* begin Material for this exercise *

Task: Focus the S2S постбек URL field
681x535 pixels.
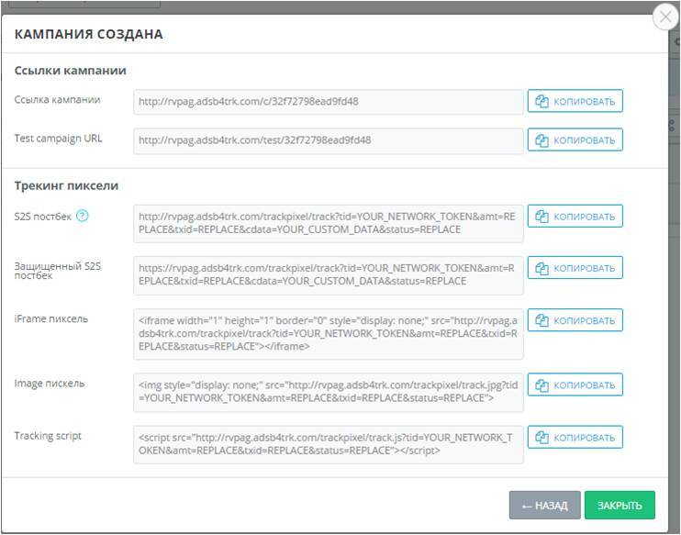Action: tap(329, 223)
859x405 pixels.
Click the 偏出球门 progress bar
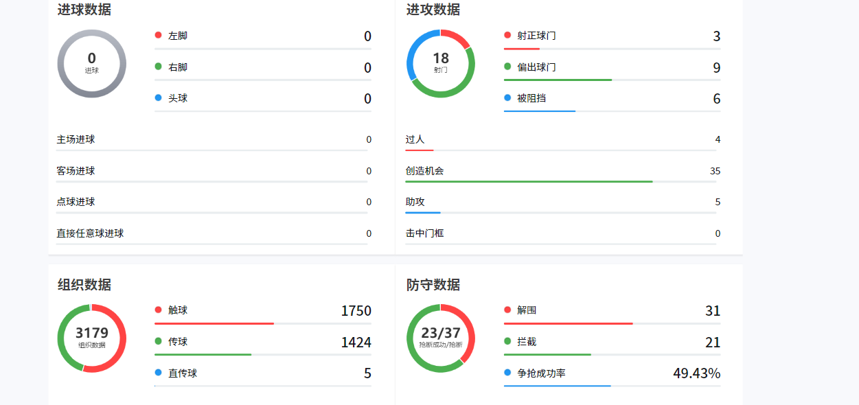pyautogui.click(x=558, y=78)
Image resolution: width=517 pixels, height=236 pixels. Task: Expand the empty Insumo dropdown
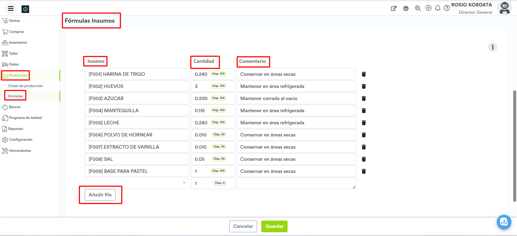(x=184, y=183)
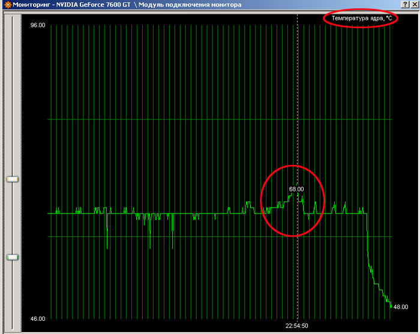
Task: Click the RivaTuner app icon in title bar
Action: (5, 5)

* end Material for this exercise *

Exercise: Return every line of the entries above word for word, but leave out the pictures.

Problem solution:
Task: Focus the S2S постбек URL field
681x535 pixels.
Action: tap(329, 223)
859x405 pixels.
Click the 偏出球门 progress bar
pyautogui.click(x=558, y=78)
Image resolution: width=517 pixels, height=236 pixels. Task: Expand the empty Insumo dropdown
(x=184, y=183)
Task: Click the RivaTuner app icon in title bar
Action: (5, 5)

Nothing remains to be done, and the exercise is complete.